Work instructions — The task calls for each line of the records below in which the word "magnifier" appears.

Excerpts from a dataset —
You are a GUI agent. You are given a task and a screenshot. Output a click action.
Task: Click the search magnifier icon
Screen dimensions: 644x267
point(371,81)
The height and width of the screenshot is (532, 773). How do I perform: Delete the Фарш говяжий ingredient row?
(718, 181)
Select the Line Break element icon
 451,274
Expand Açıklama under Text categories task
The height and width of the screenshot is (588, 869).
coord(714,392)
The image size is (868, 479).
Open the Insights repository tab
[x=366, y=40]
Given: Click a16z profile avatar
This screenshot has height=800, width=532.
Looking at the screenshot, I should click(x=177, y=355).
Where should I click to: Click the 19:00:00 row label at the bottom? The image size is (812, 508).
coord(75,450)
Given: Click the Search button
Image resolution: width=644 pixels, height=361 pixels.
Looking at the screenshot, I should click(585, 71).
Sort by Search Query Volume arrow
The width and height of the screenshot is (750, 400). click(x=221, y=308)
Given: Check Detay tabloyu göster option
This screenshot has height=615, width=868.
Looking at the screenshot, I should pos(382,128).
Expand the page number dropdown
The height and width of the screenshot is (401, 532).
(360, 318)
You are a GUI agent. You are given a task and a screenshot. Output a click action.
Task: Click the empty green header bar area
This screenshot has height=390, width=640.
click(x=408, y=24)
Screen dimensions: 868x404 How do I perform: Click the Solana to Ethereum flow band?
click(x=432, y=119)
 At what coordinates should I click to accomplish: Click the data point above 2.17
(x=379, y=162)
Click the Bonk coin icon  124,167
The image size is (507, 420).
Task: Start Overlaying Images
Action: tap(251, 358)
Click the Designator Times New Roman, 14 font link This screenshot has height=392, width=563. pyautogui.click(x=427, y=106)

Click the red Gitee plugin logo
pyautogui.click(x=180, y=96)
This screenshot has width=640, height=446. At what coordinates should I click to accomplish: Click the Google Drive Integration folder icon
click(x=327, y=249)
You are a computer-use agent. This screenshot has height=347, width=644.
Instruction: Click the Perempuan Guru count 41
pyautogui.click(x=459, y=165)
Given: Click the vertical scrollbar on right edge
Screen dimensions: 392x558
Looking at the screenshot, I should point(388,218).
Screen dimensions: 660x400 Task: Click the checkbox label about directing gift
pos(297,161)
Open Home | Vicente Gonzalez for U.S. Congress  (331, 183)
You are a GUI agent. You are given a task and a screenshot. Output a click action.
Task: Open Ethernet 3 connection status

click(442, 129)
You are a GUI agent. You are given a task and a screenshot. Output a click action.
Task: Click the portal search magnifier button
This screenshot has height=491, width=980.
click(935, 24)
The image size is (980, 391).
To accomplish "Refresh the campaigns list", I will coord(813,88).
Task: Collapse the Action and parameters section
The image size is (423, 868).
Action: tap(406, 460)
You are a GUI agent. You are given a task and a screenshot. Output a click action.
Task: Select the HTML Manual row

Response —
Task: Click the search magnifier icon
Task: Click the portal search magnifier button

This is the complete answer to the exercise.